[Given problem]:
Render the rows from the very first line through the line containing "This screenshot has width=2408, height=1540." as a numbered list, skipping any blank lines.

## BEGIN Data provided

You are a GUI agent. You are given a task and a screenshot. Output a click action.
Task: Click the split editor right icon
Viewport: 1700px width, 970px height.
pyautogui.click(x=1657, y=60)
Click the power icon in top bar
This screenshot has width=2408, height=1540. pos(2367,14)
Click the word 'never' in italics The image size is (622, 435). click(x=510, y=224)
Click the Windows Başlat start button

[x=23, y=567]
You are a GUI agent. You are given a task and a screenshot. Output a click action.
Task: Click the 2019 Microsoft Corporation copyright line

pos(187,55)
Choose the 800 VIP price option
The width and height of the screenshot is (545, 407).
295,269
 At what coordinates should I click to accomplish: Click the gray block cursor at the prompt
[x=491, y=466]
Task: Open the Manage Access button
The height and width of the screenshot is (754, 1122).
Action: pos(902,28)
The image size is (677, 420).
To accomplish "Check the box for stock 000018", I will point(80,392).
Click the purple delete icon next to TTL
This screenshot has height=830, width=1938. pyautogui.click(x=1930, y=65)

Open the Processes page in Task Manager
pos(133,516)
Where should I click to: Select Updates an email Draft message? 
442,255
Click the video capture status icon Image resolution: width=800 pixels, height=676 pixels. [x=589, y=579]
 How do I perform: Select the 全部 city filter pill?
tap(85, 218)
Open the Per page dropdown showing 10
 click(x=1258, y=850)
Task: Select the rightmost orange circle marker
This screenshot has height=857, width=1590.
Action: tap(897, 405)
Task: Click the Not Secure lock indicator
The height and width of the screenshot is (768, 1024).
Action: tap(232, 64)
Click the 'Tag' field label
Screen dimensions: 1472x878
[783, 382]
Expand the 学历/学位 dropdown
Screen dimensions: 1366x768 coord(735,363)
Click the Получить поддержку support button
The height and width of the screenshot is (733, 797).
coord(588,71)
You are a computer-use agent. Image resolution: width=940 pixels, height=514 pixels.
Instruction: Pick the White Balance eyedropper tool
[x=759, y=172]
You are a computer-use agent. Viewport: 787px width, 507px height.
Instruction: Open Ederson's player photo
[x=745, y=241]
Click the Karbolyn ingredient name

## END Data provided

[Task answer]:
1. You are a GUI agent. You are given a task and a screenshot. Output a click action.
2. Task: Click the split editor right icon
3. Viewport: 1700px width, 970px height.
4. pyautogui.click(x=1657, y=60)
5. Click the power icon in top bar
6. This screenshot has width=2408, height=1540. pos(2367,14)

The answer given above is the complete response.